To determine the effect of injury duration on plantar-flexor elastic properties in individuals with chronic spinal cord injury (SCI) and spasticity.
National Rehabilitation Center for Persons with Disabilities, Japan.
A total of 16 chronic SCI patients (age, 33±9.3 years; injury localization, C6-T12; injury duration, 11–371 months) participated. Spasticity of the ankle plantar-flexors was assessed using the Modified Ashworth Scale (MAS). The calf circumference and muscle thickness of the medial gastrocnemius (MG), lateral gastrocnemius and soleus were assessed using tape measure and ultrasonography. In addition, the ankle was rotated from 10° plantar-flexion to 20° dorsiflexion at 5 deg s−1 with a dynamometer, and the ankle angle and torque were recorded. After normalizing the data (the initial points of angle and torque were set to zero), we calculated the peak torque and energy. Furthermore, angle–torque data (before and after normalization) were fitted with a second- and fourth-order polynomial, and exponential (Sten–Knudsen) models, and stiffness indices (SISOP, SIFOP, SISK) and AngleSLACK (the angle at which plantar-flexor passive torque equals zero) were calculated. The stretch reflex gain and offset were determined from 0–10° dorsiflexion at 50, 90, 120 and 150 deg s−1. After logarithmic transformation, Pearson’s correlation coefficients were calculated.
MAS, calf circumference, MG thickness, peak torque and SIFOP significantly decreased with injury duration (r log-log=−0.63, −0.69, −0.63, −0.53 and −0.55, respectively, P<0.05). The peak torque and SIFOP maintained significant relationships even after excluding impacts from muscle morphology.
Plantar-flexor elasticity in chronic SCI patients decreased with increased injury duration.

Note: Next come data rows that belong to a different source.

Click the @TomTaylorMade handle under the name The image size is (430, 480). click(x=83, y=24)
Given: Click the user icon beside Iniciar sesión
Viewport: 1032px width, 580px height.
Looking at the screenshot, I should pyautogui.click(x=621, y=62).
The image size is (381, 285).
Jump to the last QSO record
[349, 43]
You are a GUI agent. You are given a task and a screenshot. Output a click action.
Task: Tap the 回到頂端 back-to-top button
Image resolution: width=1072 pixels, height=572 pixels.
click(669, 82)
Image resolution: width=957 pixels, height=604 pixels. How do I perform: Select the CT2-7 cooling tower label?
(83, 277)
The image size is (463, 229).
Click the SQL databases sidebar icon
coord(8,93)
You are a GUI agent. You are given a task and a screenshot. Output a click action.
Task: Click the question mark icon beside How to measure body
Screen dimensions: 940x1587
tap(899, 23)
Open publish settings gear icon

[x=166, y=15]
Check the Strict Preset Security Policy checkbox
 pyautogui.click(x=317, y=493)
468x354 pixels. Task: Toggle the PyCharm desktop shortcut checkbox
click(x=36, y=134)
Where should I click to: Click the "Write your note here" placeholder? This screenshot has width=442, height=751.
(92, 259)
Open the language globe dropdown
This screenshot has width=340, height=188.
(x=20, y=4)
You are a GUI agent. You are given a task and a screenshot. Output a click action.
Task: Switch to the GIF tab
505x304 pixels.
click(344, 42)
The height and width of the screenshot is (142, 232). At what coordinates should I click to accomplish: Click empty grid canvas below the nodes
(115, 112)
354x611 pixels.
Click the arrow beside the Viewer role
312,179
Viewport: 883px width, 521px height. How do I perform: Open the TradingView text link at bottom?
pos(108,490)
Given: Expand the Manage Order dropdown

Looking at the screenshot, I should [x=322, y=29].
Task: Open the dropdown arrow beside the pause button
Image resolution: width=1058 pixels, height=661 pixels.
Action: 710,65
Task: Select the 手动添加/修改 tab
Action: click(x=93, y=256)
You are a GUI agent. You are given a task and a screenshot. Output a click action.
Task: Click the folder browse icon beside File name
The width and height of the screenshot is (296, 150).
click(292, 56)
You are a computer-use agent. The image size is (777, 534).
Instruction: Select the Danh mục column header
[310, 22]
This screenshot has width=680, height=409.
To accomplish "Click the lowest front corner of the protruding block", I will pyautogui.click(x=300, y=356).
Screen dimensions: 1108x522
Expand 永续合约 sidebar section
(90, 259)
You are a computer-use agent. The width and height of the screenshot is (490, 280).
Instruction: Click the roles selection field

Motor paralysis following spinal cord injury (SCI) inevitably prevents daily activities such as upright standing and bipedal walking; consequently, physical activity declines in affected patients. Previous studies have indicated that SCI patients experience extreme muscle atrophy,1, 2, 3 fiber transformation towards a fast-fatigable type4, 5, 6 and decreased bone mineral density.7, 8 This musculoskeletal degeneration is attributed largely to the dramatically decreased muscle activity and mechanical stress in the paralyzed limbs, caused primarily by post-SCI motor paralysis.
Quantitative evaluation of the muscle viscoelasticity and tone is important in preventing secondary disorders after SCI. The Modified Ashworth Scale (MAS) is generally used to measure muscle tone and spasticity,9 but this score lacks adequate sensitivity to distinguish the contributions from the mechanical and neural components.10 In a study of the neural profile after SCI, we reported that spinal reflex excitability in participants experiencing both complete and incomplete SCI are significantly higher than the excitability in healthy young participants, but the Hmax/Mmax did not change significantly in incomplete SCI participants.11 In addition, the change in Hmax/Mmax was not associated with the chronicity of injury in SCI participants. Muscle viscoelasticity is a significant contributor to muscle tone, and it is therefore necessary to understand not only the neural but also the mechanical properties of the paralyzed region in SCI patients. To date, the relationship between the mechanical properties and the duration of injury has not been reported. This information could guide clinicians in determining the appropriate intervention for the patient’s pathologic condition.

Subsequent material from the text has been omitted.